— start of QUOTED PASSAGE —

The alternative is a system with genuine persistent understanding of the work. Not just keyword retrieval from a database, but something closer to how a trusted colleague operates. A colleague who knows your standards, your history with a client, your current priorities, the decisions you made last month and why.

Building that kind of memory into software is hard. It requires decisions about what to store explicitly versus what to infer. It requires decisions about when memory should update, when it should hold firm, and when it should surface something the user forgot they knew. It requires a position on privacy, on scope, on who controls what the system remembers.

None of these are purely technical decisions. They are product decisions with significant consequences.

Organisations that adopt AI tooling without addressing this layer will find themselves in an uncomfortable middle state: capable enough to raise expectations, persistent enough in use to expose the absence of memory, and dependent enough on the tools that rolling back is not straightforward.

Explicit memory versus implicit context

There is a useful distinction to draw between what a system knows because it was told, and what it understands because of accumulated signal.

Explicit memory is declarative. A user writes a note. A document is uploaded. An instruction is set. The system holds it and refers to it. This is manageable, predictable, and easy to audit.

Implicit context is different. It is built from patterns across interactions. The system learns, or should learn, that this user prefers shorter outputs, that this type of task usually leads to a revision cycle, that this particular phrase has meant something specific in previous conversations. No single explicit instruction covers any of that. It emerges through use.

Both kinds of memory matter, but they operate differently, and they carry different risks.

Explicit memory can be wrong if the user set it incorrectly. It can be stale if the situation has changed and nobody updated it. But it is inspectable. You can look at what the system knows and correct it.

Implicit context is harder to audit. The system's behaviour shifts gradually as its sense of the context develops, but the mechanism is not always visible to the user. That opacity is a real product risk. Users who cannot understand why the system is behaving a certain way will eventually distrust it, even if the behaviour is technically good.

The right architecture probably needs both, explicit memory for things that should be stated clearly, implicit context for things that emerge through use, with enough transparency that a user can interrogate either layer when something feels wrong.

— end of QUOTED PASSAGE —

Print the passage on memory in software again in full, word for word.

— start of RECORDED DATA —

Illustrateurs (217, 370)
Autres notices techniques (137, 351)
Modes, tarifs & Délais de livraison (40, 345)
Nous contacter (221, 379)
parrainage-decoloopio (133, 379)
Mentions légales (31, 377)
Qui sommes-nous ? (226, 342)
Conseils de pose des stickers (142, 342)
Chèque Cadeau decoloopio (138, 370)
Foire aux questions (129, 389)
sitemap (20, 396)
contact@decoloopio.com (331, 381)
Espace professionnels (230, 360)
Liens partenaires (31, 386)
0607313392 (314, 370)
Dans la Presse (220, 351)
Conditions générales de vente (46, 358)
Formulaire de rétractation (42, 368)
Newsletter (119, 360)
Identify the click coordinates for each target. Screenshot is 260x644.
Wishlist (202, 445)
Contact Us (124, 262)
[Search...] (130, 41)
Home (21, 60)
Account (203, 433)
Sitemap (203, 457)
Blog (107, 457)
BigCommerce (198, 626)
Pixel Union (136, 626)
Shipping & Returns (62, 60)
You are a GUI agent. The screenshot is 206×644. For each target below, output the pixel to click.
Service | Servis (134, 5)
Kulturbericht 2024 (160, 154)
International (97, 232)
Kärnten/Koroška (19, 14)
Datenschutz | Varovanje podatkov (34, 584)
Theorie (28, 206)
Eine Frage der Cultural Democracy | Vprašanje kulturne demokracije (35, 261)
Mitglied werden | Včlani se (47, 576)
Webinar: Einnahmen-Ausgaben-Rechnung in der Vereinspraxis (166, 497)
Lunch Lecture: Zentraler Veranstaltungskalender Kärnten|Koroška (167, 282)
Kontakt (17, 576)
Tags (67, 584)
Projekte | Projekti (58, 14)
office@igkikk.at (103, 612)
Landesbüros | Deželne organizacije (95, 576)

— end of RECORDED DATA —

EXERCISE OUTPUT:
The alternative is a system with genuine persistent understanding of the work. Not just keyword retrieval from a database, but something closer to how a trusted colleague operates. A colleague who knows your standards, your history with a client, your current priorities, the decisions you made last month and why.

Building that kind of memory into software is hard. It requires decisions about what to store explicitly versus what to infer. It requires decisions about when memory should update, when it should hold firm, and when it should surface something the user forgot they knew. It requires a position on privacy, on scope, on who controls what the system remembers.

None of these are purely technical decisions. They are product decisions with significant consequences.

Organisations that adopt AI tooling without addressing this layer will find themselves in an uncomfortable middle state: capable enough to raise expectations, persistent enough in use to expose the absence of memory, and dependent enough on the tools that rolling back is not straightforward.

Explicit memory versus implicit context

There is a useful distinction to draw between what a system knows because it was told, and what it understands because of accumulated signal.

Explicit memory is declarative. A user writes a note. A document is uploaded. An instruction is set. The system holds it and refers to it. This is manageable, predictable, and easy to audit.

Implicit context is different. It is built from patterns across interactions. The system learns, or should learn, that this user prefers shorter outputs, that this type of task usually leads to a revision cycle, that this particular phrase has meant something specific in previous conversations. No single explicit instruction covers any of that. It emerges through use.

Both kinds of memory matter, but they operate differently, and they carry different risks.

Explicit memory can be wrong if the user set it incorrectly. It can be stale if the situation has changed and nobody updated it. But it is inspectable. You can look at what the system knows and correct it.

Implicit context is harder to audit. The system's behaviour shifts gradually as its sense of the context develops, but the mechanism is not always visible to the user. That opacity is a real product risk. Users who cannot understand why the system is behaving a certain way will eventually distrust it, even if the behaviour is technically good.

The right architecture probably needs both, explicit memory for things that should be stated clearly, implicit context for things that emerge through use, with enough transparency that a user can interrogate either layer when something feels wrong.